The Internal State of an LLM Knows When its Lying

A. Azaria and T. Mitchell
arxiv.org
Last Revised 17 Oct 23

Abstract

While Large Language Models (LLMs) have shown exceptional performance in various tasks, their (arguably) most prominent drawback is generating inaccurate or false information with a confident tone. In this paper, we hypothesize that the LLM's internal state can be used to reveal the truthfulness of a statement. Therefore, we introduce a simple yet effective method to detect the truthfulness of LLM-generated statements, which utilizes the LLM's hidden layer activations to determine the veracity of statements. To train and evaluate our method, we compose a dataset of true and false statements in six different topics. A classifier is trained to detect which statement is true or false based on an LLM's activation values. Specifically, the classifier receives as input the activation values from the LLM for each of the statements in the dataset. Our experiments demonstrate that our method for detecting statement veracity significantly outperforms even few-shot prompting methods, highlighting its potential to enhance the reliability of LLM-generated content and its practical applicability in real-world scenarios.


Here is a summary:

The research presents evidence that a large language model's (LLM's) internal state, specifically the hidden layer activations, can reveal whether statements it generates or is given are truthful or false.

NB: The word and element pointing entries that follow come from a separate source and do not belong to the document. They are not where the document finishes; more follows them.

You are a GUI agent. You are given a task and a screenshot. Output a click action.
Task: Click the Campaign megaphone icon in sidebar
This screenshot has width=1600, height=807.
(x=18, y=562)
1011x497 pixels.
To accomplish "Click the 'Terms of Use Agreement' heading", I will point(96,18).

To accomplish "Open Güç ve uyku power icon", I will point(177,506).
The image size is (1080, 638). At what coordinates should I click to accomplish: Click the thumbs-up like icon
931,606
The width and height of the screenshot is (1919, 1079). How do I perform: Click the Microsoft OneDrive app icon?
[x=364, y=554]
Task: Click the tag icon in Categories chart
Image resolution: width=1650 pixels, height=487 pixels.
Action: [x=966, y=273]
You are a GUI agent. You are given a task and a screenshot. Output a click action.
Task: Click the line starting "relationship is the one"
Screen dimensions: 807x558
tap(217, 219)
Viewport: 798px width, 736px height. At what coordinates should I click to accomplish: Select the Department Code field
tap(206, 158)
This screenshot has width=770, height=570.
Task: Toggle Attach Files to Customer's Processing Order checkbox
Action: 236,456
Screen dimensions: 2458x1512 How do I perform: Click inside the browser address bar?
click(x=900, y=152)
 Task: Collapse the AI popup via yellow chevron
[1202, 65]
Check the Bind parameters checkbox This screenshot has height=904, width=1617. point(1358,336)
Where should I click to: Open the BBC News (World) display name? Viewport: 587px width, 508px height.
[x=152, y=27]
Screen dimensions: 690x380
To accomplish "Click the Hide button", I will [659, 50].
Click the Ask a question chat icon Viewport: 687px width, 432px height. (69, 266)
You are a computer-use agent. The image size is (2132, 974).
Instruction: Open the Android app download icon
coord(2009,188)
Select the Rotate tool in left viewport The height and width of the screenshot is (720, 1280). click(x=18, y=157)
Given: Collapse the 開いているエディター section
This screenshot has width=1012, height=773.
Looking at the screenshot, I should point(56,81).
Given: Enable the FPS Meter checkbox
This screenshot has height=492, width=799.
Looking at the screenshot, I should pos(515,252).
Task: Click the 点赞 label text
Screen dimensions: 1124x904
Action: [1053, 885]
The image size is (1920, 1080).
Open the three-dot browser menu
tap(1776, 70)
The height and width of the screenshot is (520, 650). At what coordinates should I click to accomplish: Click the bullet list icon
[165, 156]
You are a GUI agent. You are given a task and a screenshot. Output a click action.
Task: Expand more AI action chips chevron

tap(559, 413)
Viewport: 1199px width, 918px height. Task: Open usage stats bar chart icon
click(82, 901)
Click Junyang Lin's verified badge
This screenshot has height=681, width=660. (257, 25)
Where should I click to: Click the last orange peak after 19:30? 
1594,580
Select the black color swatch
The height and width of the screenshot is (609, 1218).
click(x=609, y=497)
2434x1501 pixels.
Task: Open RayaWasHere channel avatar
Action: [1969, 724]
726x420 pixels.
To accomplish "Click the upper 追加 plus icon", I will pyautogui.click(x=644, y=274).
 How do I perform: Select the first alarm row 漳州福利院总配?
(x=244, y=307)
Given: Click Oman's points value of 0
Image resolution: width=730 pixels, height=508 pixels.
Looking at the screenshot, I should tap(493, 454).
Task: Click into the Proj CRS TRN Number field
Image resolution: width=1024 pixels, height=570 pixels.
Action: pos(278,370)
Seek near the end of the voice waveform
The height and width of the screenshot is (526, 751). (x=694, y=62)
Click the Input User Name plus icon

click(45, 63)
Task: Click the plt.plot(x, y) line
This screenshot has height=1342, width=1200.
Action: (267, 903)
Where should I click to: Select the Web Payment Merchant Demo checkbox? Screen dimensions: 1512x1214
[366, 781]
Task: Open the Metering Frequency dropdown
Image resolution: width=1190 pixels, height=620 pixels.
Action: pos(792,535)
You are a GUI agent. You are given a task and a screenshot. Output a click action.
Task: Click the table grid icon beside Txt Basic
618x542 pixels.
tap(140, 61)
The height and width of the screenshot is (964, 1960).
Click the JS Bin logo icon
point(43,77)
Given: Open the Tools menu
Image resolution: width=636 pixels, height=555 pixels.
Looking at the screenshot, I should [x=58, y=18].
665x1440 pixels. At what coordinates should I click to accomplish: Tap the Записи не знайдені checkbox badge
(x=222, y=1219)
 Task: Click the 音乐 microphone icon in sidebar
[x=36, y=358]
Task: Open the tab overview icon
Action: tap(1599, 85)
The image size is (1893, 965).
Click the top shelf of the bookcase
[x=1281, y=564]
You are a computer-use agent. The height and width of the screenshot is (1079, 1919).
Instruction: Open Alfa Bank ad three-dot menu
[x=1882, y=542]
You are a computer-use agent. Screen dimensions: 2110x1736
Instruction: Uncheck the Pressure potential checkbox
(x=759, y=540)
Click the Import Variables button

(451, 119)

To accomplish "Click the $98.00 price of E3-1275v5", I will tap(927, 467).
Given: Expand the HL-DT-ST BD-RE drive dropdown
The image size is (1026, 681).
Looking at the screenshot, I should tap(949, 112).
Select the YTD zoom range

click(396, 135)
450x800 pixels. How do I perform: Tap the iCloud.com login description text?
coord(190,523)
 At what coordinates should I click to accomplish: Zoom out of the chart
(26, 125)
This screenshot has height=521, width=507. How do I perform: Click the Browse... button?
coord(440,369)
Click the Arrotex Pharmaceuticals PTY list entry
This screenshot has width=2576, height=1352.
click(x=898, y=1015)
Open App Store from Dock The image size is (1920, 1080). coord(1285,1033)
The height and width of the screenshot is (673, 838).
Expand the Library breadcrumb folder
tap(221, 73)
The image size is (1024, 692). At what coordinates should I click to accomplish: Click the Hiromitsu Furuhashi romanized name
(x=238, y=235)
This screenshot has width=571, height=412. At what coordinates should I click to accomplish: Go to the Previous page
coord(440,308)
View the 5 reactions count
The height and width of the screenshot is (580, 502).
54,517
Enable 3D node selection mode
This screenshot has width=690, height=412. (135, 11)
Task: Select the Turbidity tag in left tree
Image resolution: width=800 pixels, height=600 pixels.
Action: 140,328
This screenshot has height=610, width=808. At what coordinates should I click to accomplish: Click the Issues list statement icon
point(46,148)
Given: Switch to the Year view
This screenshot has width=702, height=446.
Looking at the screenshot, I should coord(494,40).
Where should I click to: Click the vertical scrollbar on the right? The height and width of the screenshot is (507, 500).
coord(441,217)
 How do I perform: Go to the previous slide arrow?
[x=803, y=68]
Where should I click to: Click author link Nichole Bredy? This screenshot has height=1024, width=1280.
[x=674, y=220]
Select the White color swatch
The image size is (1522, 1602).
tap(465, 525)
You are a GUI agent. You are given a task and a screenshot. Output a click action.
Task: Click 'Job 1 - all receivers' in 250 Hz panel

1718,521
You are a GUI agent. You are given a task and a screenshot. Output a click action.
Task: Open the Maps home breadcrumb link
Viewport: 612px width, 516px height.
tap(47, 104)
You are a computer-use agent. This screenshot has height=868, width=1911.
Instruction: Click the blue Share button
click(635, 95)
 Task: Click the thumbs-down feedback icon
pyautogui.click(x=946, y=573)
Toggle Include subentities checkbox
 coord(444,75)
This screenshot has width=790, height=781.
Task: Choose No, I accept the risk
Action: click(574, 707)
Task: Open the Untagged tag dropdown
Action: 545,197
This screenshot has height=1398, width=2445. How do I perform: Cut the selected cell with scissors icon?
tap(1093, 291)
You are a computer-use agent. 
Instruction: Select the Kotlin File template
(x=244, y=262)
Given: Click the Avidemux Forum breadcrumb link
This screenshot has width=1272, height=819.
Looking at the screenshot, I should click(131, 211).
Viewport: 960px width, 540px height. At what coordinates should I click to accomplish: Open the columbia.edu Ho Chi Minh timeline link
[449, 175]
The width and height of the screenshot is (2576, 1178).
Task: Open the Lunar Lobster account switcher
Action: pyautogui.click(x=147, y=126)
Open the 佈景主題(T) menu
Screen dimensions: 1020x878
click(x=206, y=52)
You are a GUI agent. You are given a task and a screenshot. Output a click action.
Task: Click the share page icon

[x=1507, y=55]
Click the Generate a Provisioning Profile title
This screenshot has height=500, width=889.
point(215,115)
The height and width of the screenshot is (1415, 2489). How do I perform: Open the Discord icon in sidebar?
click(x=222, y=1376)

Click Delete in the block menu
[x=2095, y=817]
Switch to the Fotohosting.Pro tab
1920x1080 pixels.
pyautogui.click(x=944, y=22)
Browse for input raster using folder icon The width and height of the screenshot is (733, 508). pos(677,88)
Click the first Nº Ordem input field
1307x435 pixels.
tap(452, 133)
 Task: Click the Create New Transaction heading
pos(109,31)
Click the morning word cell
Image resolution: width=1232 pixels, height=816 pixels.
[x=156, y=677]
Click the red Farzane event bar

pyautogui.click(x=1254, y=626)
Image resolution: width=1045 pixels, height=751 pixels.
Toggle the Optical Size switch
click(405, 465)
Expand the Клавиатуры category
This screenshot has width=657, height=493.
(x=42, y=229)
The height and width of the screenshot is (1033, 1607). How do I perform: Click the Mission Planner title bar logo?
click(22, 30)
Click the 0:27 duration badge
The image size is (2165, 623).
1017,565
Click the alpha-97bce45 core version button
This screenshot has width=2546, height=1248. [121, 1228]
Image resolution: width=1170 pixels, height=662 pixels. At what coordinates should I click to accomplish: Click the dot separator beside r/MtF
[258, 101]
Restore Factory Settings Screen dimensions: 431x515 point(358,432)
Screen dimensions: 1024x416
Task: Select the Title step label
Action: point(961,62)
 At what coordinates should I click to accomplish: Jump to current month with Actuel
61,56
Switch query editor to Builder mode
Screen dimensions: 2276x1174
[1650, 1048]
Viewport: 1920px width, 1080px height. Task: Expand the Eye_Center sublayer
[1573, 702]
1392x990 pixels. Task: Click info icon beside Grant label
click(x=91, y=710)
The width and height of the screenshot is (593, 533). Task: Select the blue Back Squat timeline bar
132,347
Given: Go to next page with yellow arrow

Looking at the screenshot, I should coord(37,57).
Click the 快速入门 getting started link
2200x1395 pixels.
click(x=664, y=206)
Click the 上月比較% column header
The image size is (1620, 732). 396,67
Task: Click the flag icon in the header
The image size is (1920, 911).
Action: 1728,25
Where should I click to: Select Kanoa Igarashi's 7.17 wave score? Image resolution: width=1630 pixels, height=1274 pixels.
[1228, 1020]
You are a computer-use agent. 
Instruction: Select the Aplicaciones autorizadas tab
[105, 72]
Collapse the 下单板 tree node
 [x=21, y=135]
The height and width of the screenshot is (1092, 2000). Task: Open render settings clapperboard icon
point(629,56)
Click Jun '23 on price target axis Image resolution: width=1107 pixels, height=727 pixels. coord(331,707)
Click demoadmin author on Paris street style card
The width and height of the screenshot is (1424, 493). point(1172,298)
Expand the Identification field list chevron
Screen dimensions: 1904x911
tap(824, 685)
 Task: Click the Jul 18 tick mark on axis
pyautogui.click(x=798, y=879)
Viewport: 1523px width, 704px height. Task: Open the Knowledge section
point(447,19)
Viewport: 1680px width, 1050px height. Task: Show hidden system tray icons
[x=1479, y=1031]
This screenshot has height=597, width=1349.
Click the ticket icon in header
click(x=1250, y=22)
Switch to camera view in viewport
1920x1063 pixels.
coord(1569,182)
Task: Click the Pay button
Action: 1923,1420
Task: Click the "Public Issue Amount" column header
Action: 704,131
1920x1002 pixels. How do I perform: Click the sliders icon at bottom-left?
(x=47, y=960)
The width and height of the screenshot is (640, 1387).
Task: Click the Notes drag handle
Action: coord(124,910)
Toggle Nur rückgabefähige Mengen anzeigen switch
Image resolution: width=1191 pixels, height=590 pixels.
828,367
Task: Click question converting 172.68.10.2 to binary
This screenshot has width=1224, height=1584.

The approach is to train a classifier on the LLM's hidden activations when processing true and false statements. In experiments, this classifier achieved 71-83% accuracy in labeling statements as true or false, outperforming methods based solely on the probability the LLM assigns to statements.

While LLM probability is related to truthfulness, it is also influenced by sentence length and word frequencies. The trained classifier provides a more reliable way to detect truthfulness.

The findings suggest that while LLMs can generate false information confidently, their internal representations encode signals about the veracity of statements. Leveraging these signals could help enhance the reliability of LLM outputs.

However, the approach was evaluated on a limited dataset of true/false statements across topics. Its generalization to arbitrary statements or knowledge domains is unclear from the study.